━━━━━ Exercise input
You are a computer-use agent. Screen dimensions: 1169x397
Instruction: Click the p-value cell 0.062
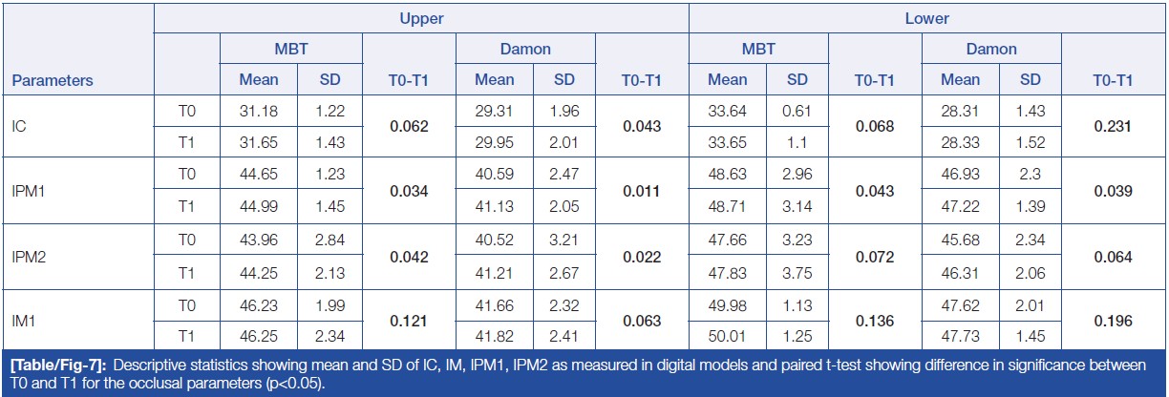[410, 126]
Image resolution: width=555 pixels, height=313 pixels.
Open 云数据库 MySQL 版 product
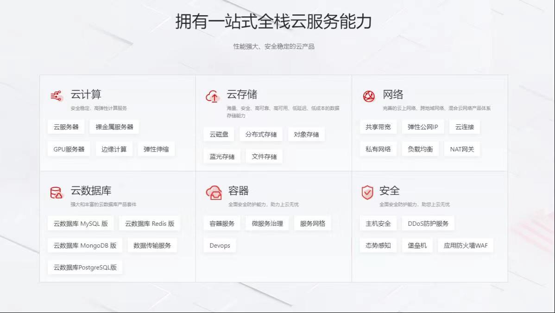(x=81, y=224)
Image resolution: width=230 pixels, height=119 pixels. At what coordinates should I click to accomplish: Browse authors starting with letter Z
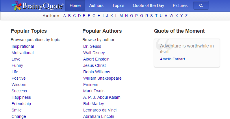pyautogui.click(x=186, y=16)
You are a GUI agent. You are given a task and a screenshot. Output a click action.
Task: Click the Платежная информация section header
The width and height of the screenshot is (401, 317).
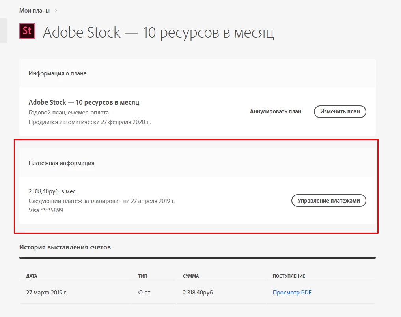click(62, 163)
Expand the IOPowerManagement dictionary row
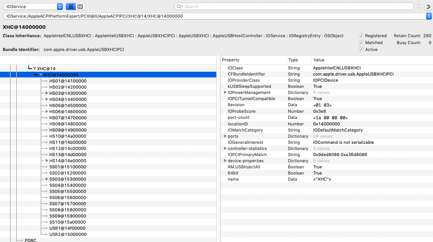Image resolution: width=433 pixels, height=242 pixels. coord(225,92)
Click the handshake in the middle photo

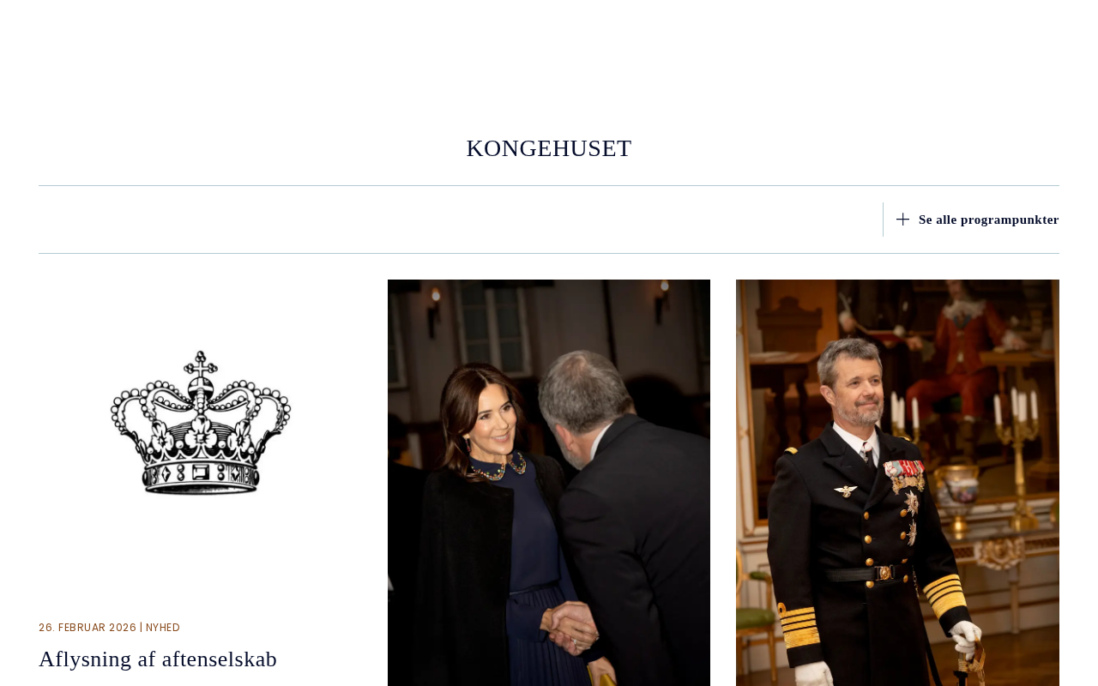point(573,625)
━━━━━━━━━━
#### What you will do
Every record above should come back exactly, but without its pictures.

#### Final answer
You are a computer-use agent. Screen dimensions: 1169x397
Instruction: Click the p-value cell 0.062
[410, 126]
Image resolution: width=555 pixels, height=313 pixels.
Open 云数据库 MySQL 版 product
(x=81, y=224)
Image resolution: width=230 pixels, height=119 pixels. At what coordinates should I click to accomplish: Browse authors starting with letter Z
pyautogui.click(x=186, y=16)
You are a GUI agent. You are given a task and a screenshot. Output a click action.
Task: Click the Платежная информация section header
The width and height of the screenshot is (401, 317).
click(62, 163)
Expand the IOPowerManagement dictionary row
Image resolution: width=433 pixels, height=242 pixels. coord(225,92)
Click the handshake in the middle photo

point(573,625)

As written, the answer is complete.